Given equations of motion, how can we check if there is a lagrangian from which we can derive them? [duplicate]

Suppose we are given a set of equations of motion for $$N$$ bodies, which generically will go like this

$$$$\frac{d^2\mathbf{r}_i}{dt^2}=\mathbf{F}_i \left((\mathbf{r}_i)_{1 \leq i \leq N}, (\frac{d \mathbf{r}_i}{dt})_{1 \leq i \leq N}, (\frac{d^2 \mathbf{r}_i}{dt^2})_{1 \leq i \leq N} \right)$$$$ $$\mathbf{r}_i$$ is the position of body $$i$$ and $$\mathbf{F}_i$$ is just the sum of all the generalized force terms acting on it. $$\mathbf{F}_i$$ could depend on the positions $$\mathbf{r}_i$$ and velocities $$\frac{d \mathbf{r}_i}{d t}$$ of any of the other bodies, but also on powers of position and velocity, and even terms involving acceleration.

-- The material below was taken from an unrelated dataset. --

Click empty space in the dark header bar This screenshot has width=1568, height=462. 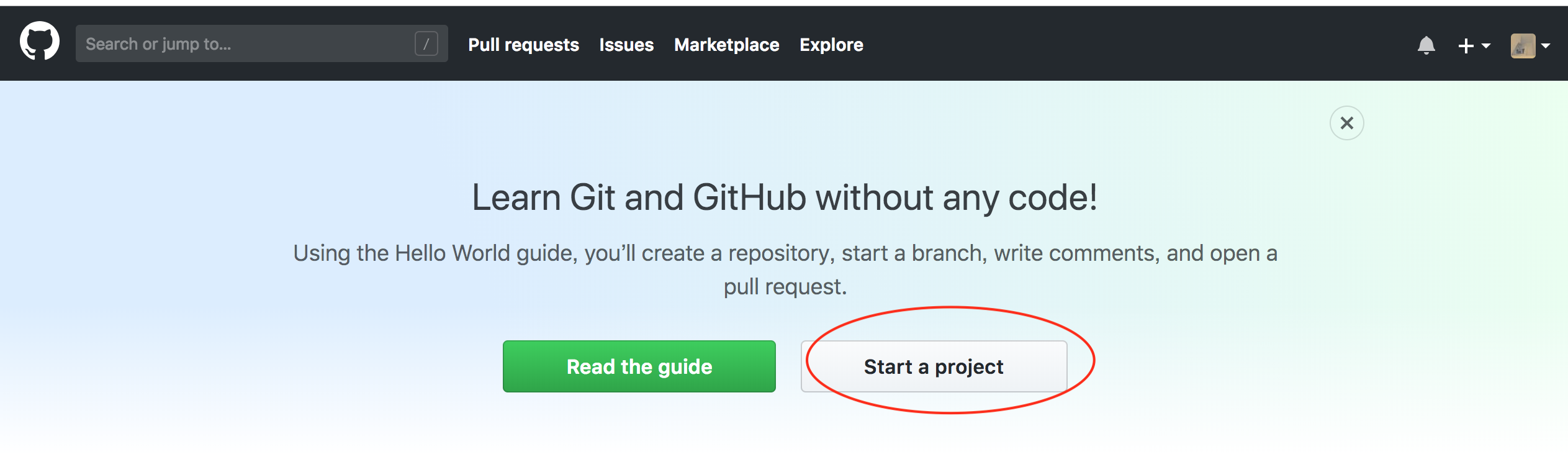pyautogui.click(x=1117, y=45)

The question is: If we know $$\mathbf{F}_i$$, how can we know if this equations of motion can be derived from a lagrangian? Is there a systematic way to check that? Is there a systematic way of getting said lagrangian?

The topic of Lagrangian kinetics of constrained dynamics treats the question asked here in the case that $$\mathbf{F}_i$$ depends on the positions and velocities. In particular see chapter 3 of the book on analytical mechanics by Papastavridis. If the forces $$\mathbf{F}_i$$ depend only on the positions $$(\mathbf{r}_i)_{1 \leq i \leq N}$$ of the $$N$$ bodies, they are called potential forces and the explicit form of the corresponding potential in the Lagrangian maybe obtained by calculating the primitive of the force. However, this process is, in general, more challenging when non-potential forces are involved.